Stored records
—————
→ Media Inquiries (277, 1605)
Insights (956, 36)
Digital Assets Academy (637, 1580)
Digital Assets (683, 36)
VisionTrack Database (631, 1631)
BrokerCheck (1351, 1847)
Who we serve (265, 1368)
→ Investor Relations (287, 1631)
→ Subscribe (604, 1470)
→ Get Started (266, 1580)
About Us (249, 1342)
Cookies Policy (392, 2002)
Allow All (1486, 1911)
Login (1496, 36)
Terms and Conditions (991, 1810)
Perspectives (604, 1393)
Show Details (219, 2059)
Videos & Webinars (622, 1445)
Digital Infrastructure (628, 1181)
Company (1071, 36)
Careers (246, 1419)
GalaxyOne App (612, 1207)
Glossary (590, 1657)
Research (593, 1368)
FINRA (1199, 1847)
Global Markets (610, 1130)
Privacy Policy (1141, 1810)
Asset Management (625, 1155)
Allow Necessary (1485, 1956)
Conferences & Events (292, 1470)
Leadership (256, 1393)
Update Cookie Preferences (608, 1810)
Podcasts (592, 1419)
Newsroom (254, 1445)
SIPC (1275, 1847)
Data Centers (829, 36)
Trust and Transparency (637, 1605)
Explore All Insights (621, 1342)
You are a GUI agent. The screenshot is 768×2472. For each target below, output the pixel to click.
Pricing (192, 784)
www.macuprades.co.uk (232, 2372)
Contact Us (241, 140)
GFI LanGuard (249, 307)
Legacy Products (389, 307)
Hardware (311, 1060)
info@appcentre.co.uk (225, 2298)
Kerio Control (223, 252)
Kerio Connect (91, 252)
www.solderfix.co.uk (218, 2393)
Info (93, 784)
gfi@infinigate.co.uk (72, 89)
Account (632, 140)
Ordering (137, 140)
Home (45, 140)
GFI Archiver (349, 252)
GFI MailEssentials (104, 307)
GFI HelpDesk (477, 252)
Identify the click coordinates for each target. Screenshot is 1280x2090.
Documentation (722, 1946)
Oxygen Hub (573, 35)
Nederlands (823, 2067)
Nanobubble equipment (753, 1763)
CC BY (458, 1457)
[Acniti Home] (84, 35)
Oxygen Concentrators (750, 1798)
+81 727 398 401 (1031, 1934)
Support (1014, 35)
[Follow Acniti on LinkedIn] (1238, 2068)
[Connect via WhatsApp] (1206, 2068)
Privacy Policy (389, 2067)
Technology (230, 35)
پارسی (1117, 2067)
—————
Work instructions:
What you give back must be the stretch above, starting at the line with "Perspectives (604, 1393)" and ending at the line with "Allow Necessary (1485, 1956)", copied exactly.

Task answer:
Perspectives (604, 1393)
Show Details (219, 2059)
Videos & Webinars (622, 1445)
Digital Infrastructure (628, 1181)
Company (1071, 36)
Careers (246, 1419)
GalaxyOne App (612, 1207)
Glossary (590, 1657)
Research (593, 1368)
FINRA (1199, 1847)
Global Markets (610, 1130)
Privacy Policy (1141, 1810)
Asset Management (625, 1155)
Allow Necessary (1485, 1956)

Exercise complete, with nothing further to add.